Is tech producing a different kind of wealth?
In historical terms, technology companies have amassed value and market share at a dizzying pace. It demands a hyperbole: no type of business in the history of the world has been created and taken on such cultural, economic, and even political importance in so little time. Now that this “big bang” of tech appears to be transitioning into a new, more stable phase of development, the sector’s most prominent companies and individuals are facing an interesting (if inevitable) question: what do they accomplish next?
Over the course of the last year, technology companies and the people who run them were often seen gazing towards the future. Yet oddly enough, few of them were doing so through the same realm of technology which made them so successful in the first place. Technology made a lot of people rich over the last thirty years, but for some reason the people and companies that built the sector seem to be taking their wealth out of “pure” technology and instead putting it towards pet projects in other areas.
On the corporate level, Google became Alphabet primarily as a way to institutionalize all of the “moon shot” projects which (it is hoped) will usher in new forms of innovation. None of these appear to have anything to do with the core search business – they are driverless cars and other technologies which aren’t complimentary to the traditional technology sphere at all. Elon Musk seemed to be in the news more for his tube-based transportation project and forays into space than the car-based transportation project which continues to make him wealthy. Mark Zuckerberg made a bid to follow Bill Gates and many other technology executives into the business of society-level charity.

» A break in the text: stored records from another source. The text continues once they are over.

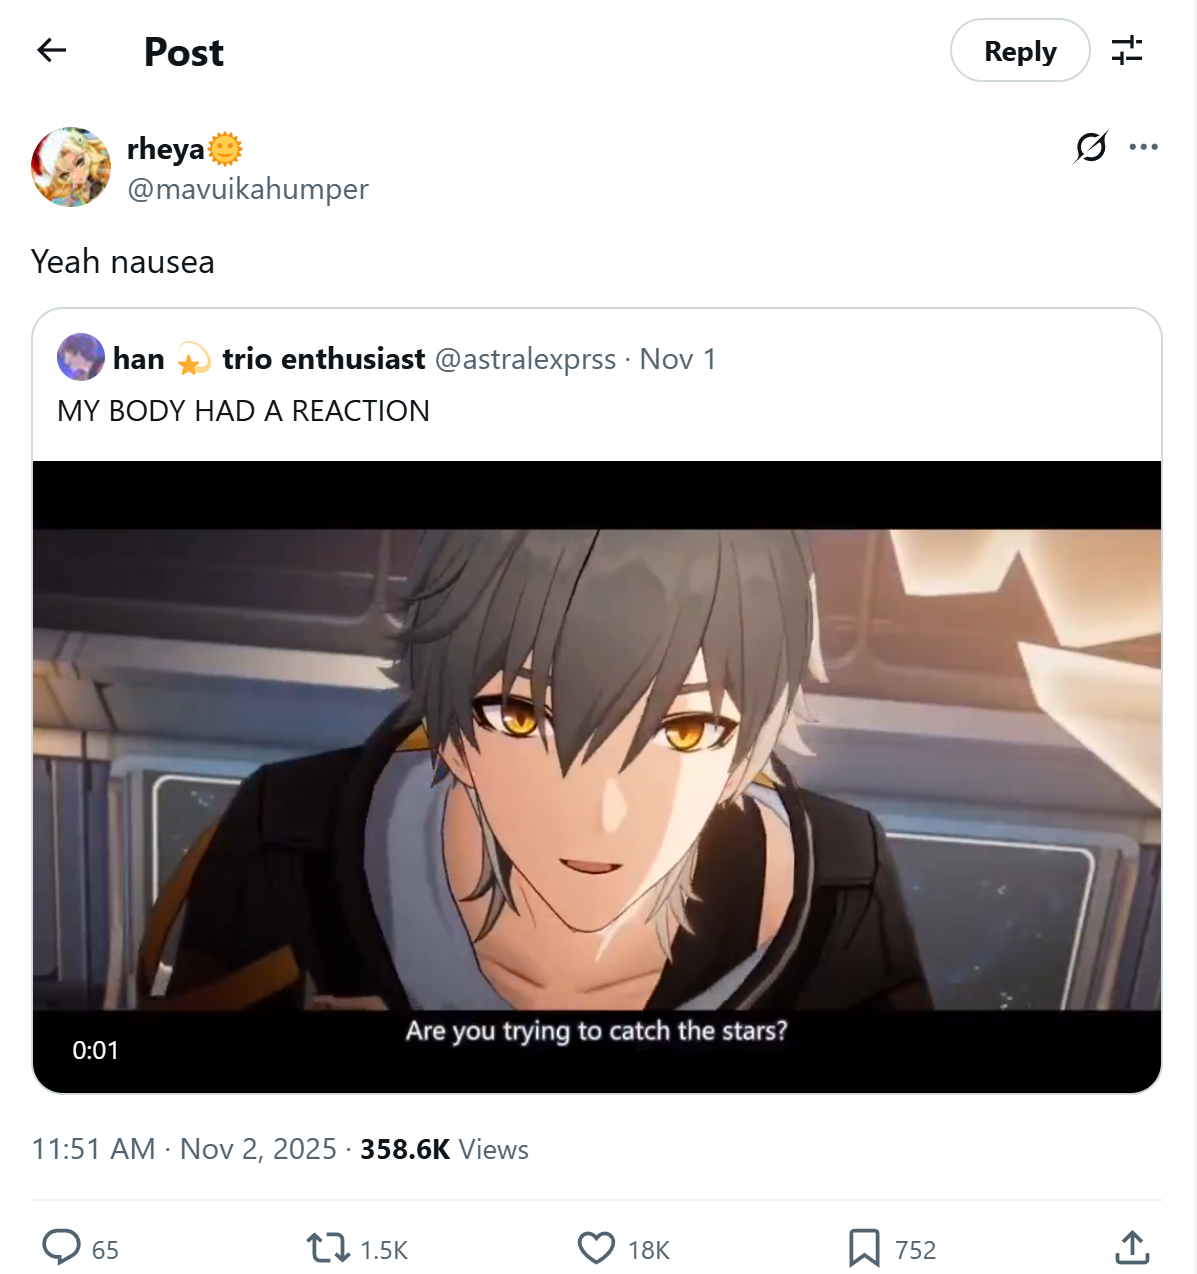Bookmark this post
Screen dimensions: 1197x1274
coord(864,1248)
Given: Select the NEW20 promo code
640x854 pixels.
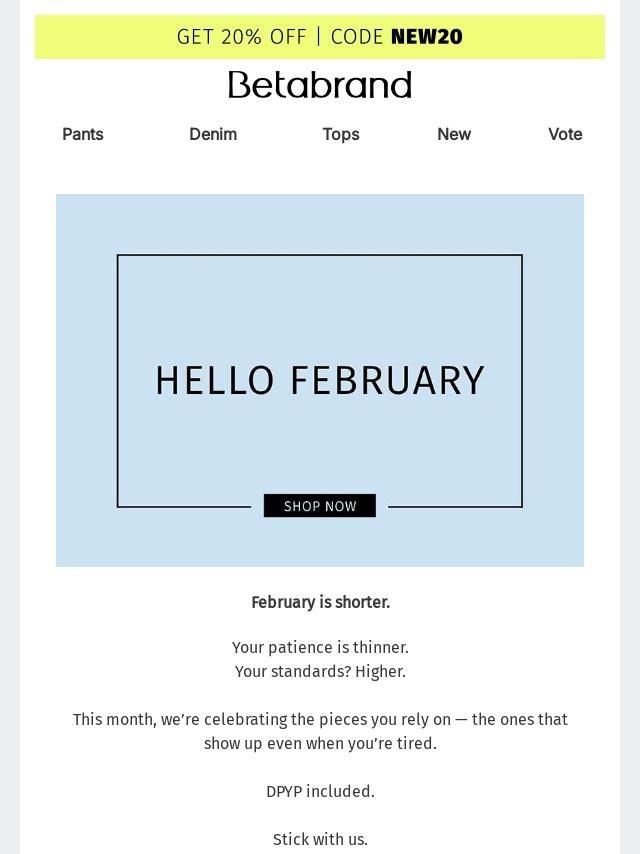Looking at the screenshot, I should click(x=427, y=37).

Of course, great wealth can give people the opportunity to pursue any interest they like. Yet it may be telling that today’s technology moguls appear to be chasing interests outside of the sector which created them. Few are using their money to expand their core business or explore parallel markets which might generate additional revenue. Instead, they are looking at new sectors altogether. It isn’t even clear whether they are looking to profit from these sideline interests – driverless cars, space travel, and curing malaria seem more like whimsical distractions than a daring new business strategy.
We’ve always known that the culture of the technology sector would be different from its historical kin. Over the last two centuries, J.P. Morgan, John D. Rockefeller, Henry Ford, and the other prominent personalities of corporate America nurtured a certain idea about how great wealth should be self-reinforcing, monopolistic, and expansive.
Today’s tech billionaires are not only undermining that narrative, they seem to be actively fighting against it. Their wealth is about more than expanding a corporate empire. The legacy that tech titans appear to be pursuing transcends individual companies and ideas, focusing instead on the innovation narrative of tech itself. Tech wealth has turned evangelical – it is deployed to keep the idea of innovation itself alive.